The HIV/AIDS Initiative at Saddleback Church in southern California supports the Getting to Zero campaign with extensive online resources. In addition to World AIDS Day events, more Christians and their churches are doing front-line ministry than many people might realize.
For example:
- Pastor George Karambuka in Nairobi, Kenya, is using his Facebook page to advocate for adult men to be circumcised, a research-verified means to reduce the spread of the virus. CT wrote about his outreach in 2012.
- Tina Banda and Presbyterians in Malawi run a "Mother Buddies" program, called Mziche, in which an HIV-positive mother who has given birth to a health child is paired with a pregnant woman for counseling. The goal is to use new drug treatments to prevent mother-to-child transmission. The program involves hundreds of congregations across denominational lines.
- Phungreiso Varu, a Christian scholar in northeast India, has successfully advocated for churches in Nagaland to fight HIV/AIDS among the region's drug addicts. Injected drug abuse remains one area where HIV continues to have a stronghold in parts of Asia and Russia because of stigma associated with use of heroin and other injected drugs.

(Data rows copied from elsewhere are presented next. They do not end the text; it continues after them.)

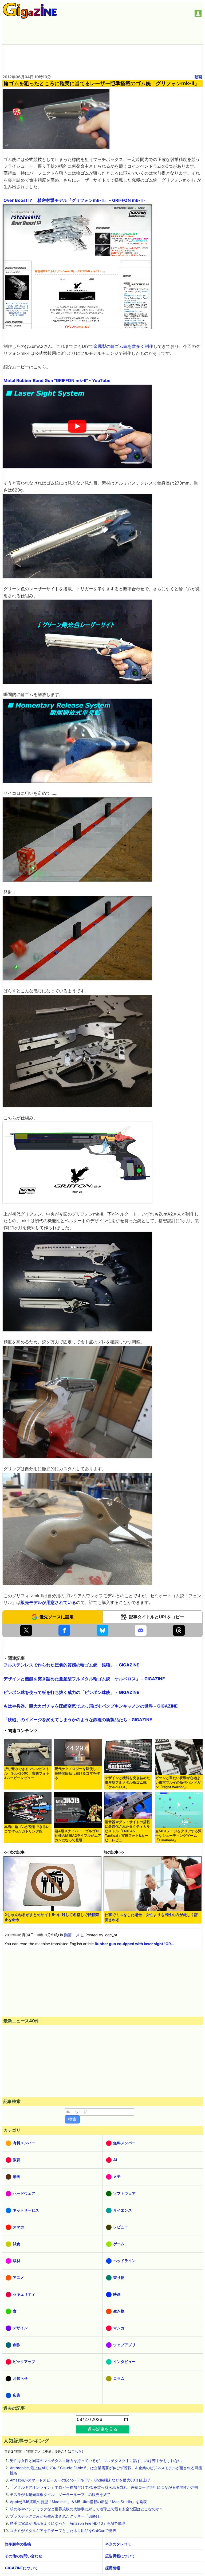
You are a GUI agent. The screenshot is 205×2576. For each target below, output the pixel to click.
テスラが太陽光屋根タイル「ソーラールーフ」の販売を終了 (60, 2494)
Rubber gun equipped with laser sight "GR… (134, 1943)
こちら (76, 2451)
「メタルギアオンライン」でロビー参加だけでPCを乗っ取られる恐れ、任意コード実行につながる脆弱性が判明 (104, 2487)
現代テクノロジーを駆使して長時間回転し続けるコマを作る (77, 1773)
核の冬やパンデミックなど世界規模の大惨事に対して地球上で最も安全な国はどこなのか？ (86, 2509)
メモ (79, 1935)
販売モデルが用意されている (48, 1602)
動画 (198, 76)
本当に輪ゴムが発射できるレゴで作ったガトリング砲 (26, 1829)
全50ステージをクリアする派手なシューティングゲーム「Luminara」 (178, 1835)
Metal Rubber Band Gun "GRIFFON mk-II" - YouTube (57, 380)
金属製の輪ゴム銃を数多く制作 (123, 346)
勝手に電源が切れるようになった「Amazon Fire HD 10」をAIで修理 (67, 2523)
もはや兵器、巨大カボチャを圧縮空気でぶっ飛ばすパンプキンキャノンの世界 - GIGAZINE (90, 1706)
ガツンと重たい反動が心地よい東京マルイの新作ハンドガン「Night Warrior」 (177, 1782)
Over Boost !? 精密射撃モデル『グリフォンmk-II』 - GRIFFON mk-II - (74, 200)
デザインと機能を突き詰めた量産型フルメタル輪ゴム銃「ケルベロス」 (127, 1782)
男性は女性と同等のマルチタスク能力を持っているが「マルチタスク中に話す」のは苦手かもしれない (96, 2460)
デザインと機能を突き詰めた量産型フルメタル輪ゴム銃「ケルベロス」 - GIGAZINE (84, 1678)
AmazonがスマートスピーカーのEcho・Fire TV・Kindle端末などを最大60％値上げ (80, 2480)
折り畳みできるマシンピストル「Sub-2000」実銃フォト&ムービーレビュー (26, 1773)
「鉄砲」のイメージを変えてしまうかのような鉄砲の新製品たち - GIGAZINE (77, 1719)
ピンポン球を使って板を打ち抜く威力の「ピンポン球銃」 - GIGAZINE (71, 1692)
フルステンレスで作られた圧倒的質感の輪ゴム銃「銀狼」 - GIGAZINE (71, 1664)
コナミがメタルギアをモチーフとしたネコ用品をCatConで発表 (63, 2530)
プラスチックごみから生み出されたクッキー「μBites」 (56, 2516)
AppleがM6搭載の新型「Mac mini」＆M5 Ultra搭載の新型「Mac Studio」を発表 (78, 2501)
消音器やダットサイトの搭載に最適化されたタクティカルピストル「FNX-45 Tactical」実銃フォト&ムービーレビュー (127, 1831)
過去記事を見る (102, 2429)
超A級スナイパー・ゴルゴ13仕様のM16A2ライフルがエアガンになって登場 (78, 1835)
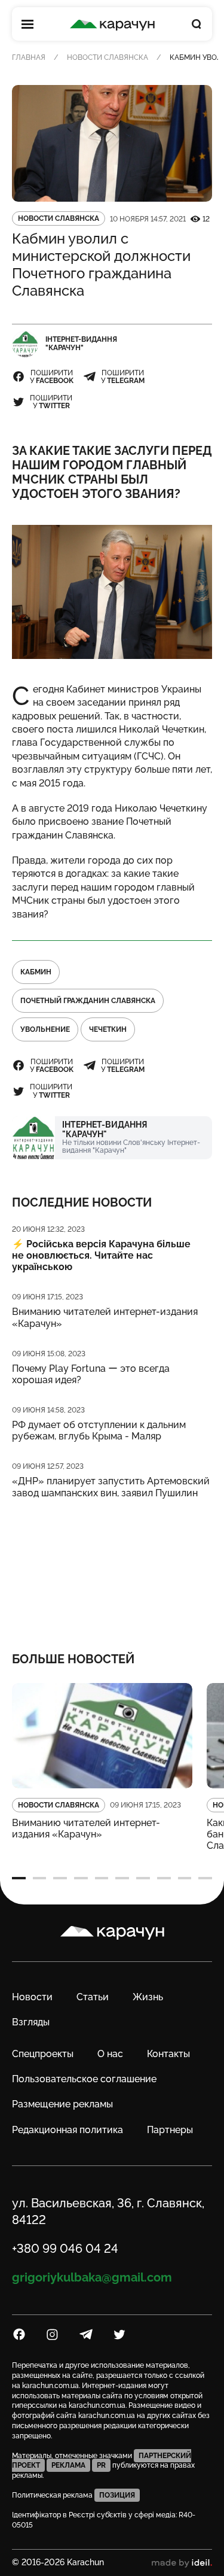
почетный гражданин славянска (87, 1001)
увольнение (45, 1029)
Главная (28, 57)
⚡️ (101, 1255)
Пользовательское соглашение (84, 2079)
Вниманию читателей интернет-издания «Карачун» (105, 1317)
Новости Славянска (107, 57)
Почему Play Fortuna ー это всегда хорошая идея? (91, 1374)
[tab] (19, 1878)
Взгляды (31, 2022)
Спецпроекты (42, 2053)
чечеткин (108, 1029)
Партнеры (170, 2129)
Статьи (92, 1997)
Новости (32, 1997)
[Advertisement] (112, 1567)
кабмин (35, 972)
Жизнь (148, 1997)
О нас (110, 2053)
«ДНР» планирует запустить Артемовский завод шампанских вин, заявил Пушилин (111, 1486)
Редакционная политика (67, 2129)
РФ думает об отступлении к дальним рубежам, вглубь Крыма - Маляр (99, 1430)
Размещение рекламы (62, 2104)
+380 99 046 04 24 (65, 2248)
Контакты (168, 2053)
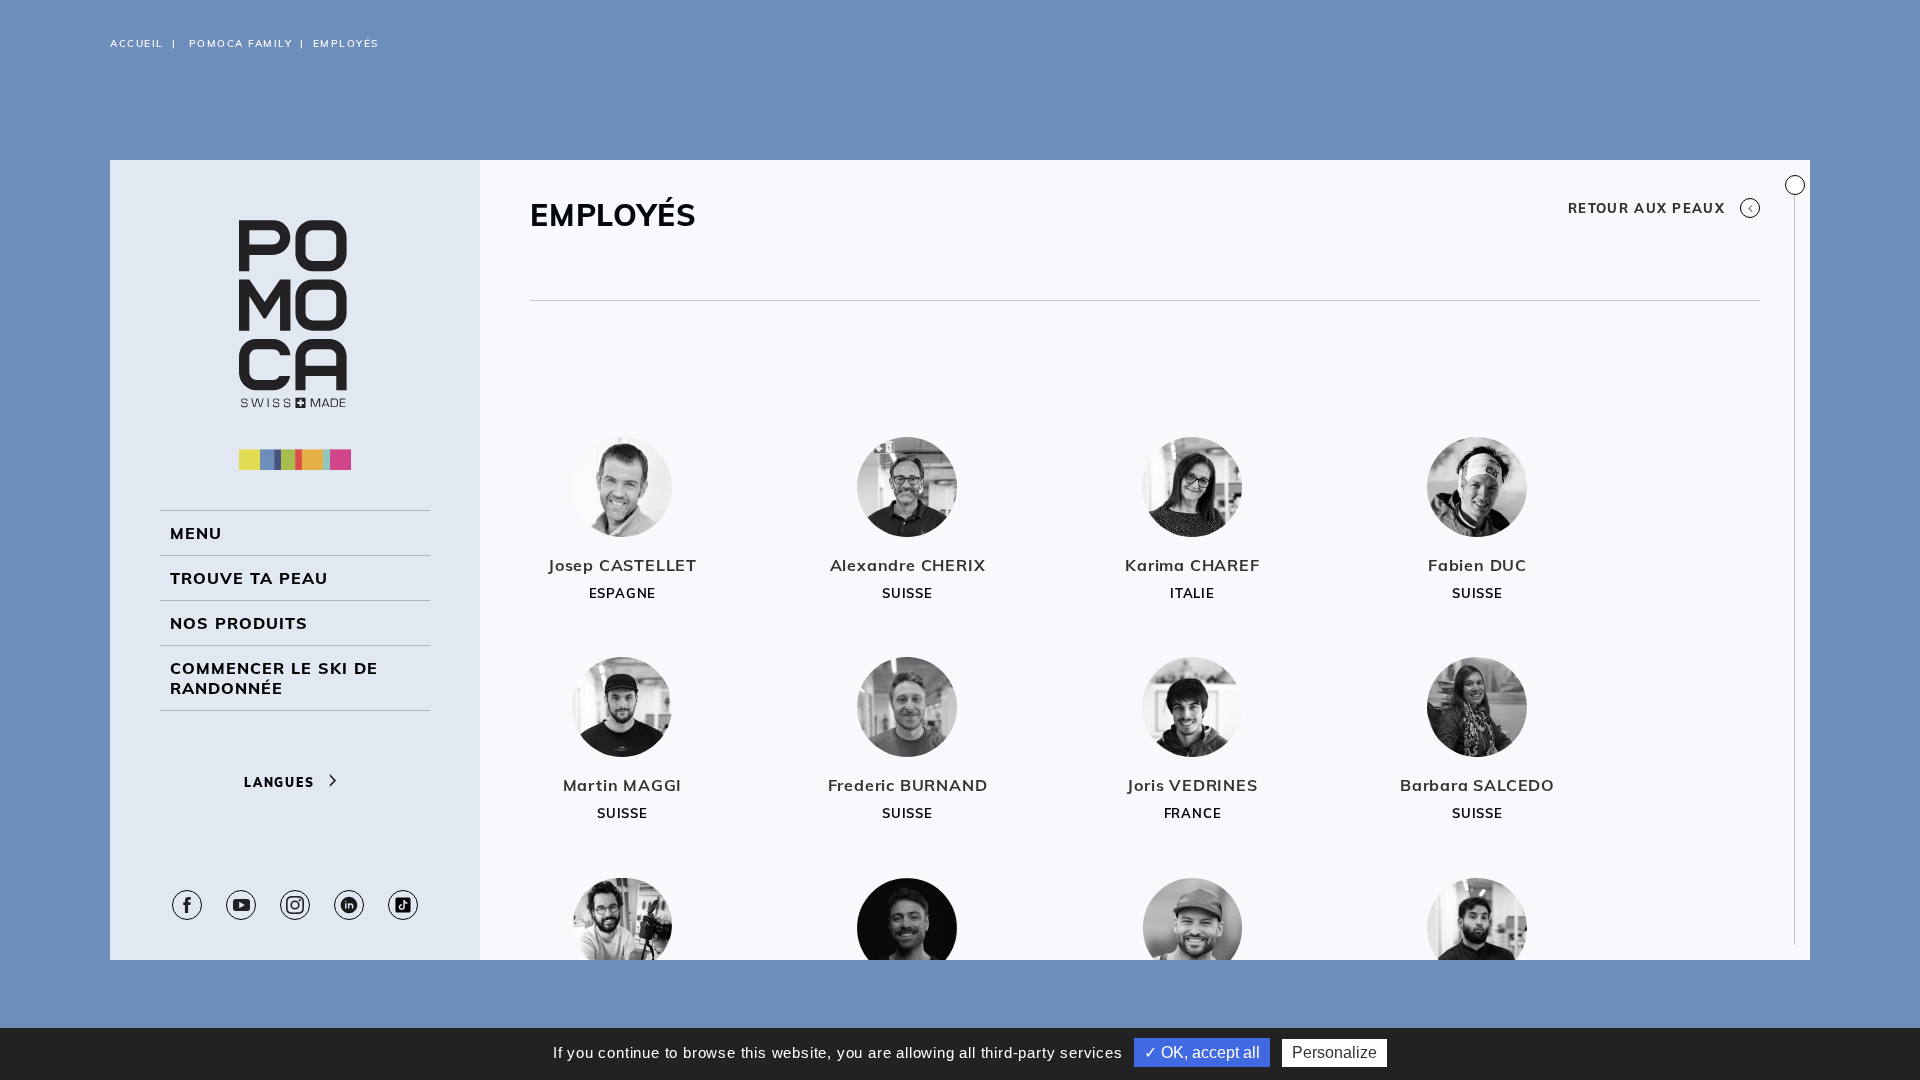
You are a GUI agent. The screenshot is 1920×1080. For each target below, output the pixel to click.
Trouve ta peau (249, 578)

A generation ago in the 1980s, key Christian leaders were outspoken in their view that the AIDS pandemic was God's judgment. The late Jerry Falwell held to this view. But over time, Christians and their pastors changed. Their viewpoint about homosexual behavior and the AIDS crisis shifted from judgmentalism to empathy. In 1999, Falwell convened a forum of gay leaders and traditional Christians. "I don't agree with your lifestyle; I will never agree with your lifestyle, but I love you," he said at the time. "Anything that leaves the impression that we hate the sinner—we want to change that."
HIV/AIDS is now a disease primarily of heterosexuals. AIDS is no longer an automatic death sentence. About 1.7 million died of AIDS in 2012. But more people have access to life-sustaining, anti-retroviral drugs than ever before. One of the Millennial Development Goals is universal access to new drugs. Such access means that more people are living with HIV for decades, not years. Their needs, hopes, and dreams are much different than years ago.
Increasing, global leaders are realizing that Christians and their churches are doing more to defeat the ongoing HIV/AIDS pandemic than any other single organization or group. In late October, UN leaders made an explicit appeal to church leaders for deeper involvement in fighting HIV/AIDS:
Michel Sidibé, executive director of UNAIDS, the United Nations organization that focuses on HIV and AIDS, urged churches to remove sexuality and stigma to exclude people. He made a plea for cooperation between Christian bodies and international organizations fighting HIV and AIDS in a speech at the 10th Assembly of the World Council of Churches in Busan, South Korea…. "Over the years you have generated an essential dialogue in faith communities about HIV, sexuality, stigma, discrimination and rights. "Now it is time to push boundaries on issues of sexuality, stigma and rights. You must be barricades against exclusion," said Sidibé. He said that progress in the global AIDS response in recent years is impressive with new HIV infections declining faster across the globe.